* Begin Text provided *
So what happened to cause Arky and Edik to scrap the lyrics before showtime? Russian news org Life News asked Eduard:
"Originally, we had lyrics written for this song but they were poor. I mean, they were good, but we couldn't publish them at that time. They contained words like these: "I'm riding my stallion on a prairie, so-and-so mustang, and my beloved Mary is thousand miles away knitting a stocking for me". Of course, we failed to publish it at that time, and we, Arkady Ostrovsky and I, decided to make it a vocalisation. But the essence remained in the title. The song is very naughty – it has no lyrics, so we had to make up something for people would listen to it, and so this was an interesting arrangement." - Eduard Khil 14.3.2010

Soviet Coat of Arms
The Trololo video was filmed in 1976, a time when Russian media was widely and routinely censored by the controlling USSR regime. Though Eastern bloc censorship in the 60's and 70's had declined comparatively after the Khrushchev Thaw marking the end of Stalin's oppressive rule during the first half of the 20th century, the communist-state controlled media still felt strong pressure to reinforce a Socialist Realism narrative and repress contrary narratives in the shadow of the lingering Cold War.

Arkady and Eduard were no strangers to the arts in this environment. They knew that lyrics about a cowboy and his pioneer wife evoking vivid landscapes of the American West would immediately raise a red flag (sans hammer & sickle) for the television broadcaster. Knowing that censorship officials would almost certainly reject the song with seemingly pro-Western lyrics, the change-up to vocalization was the only viable option. A meme was born that day, but it would be decades before anyone knew it.
* End Text provided *
* Begin Raw data *
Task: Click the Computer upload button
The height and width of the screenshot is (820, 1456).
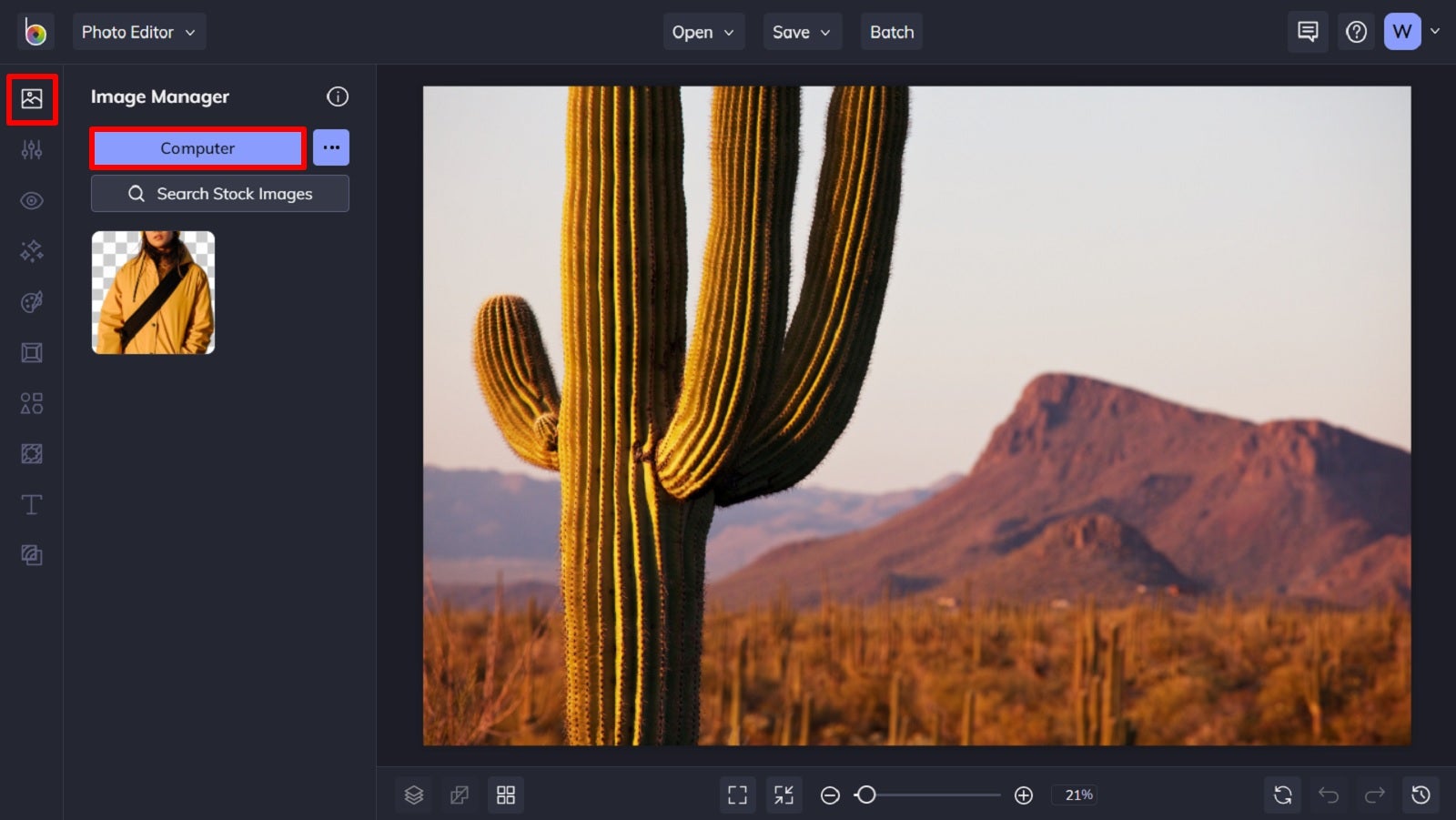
* End Raw data *
## Job
Reproduce part of the Trololo passage above word for word, beginning at the words "Arkady and Eduard" and stopping after "anyone knew it.".

## Answer
Arkady and Eduard were no strangers to the arts in this environment. They knew that lyrics about a cowboy and his pioneer wife evoking vivid landscapes of the American West would immediately raise a red flag (sans hammer & sickle) for the television broadcaster. Knowing that censorship officials would almost certainly reject the song with seemingly pro-Western lyrics, the change-up to vocalization was the only viable option. A meme was born that day, but it would be decades before anyone knew it.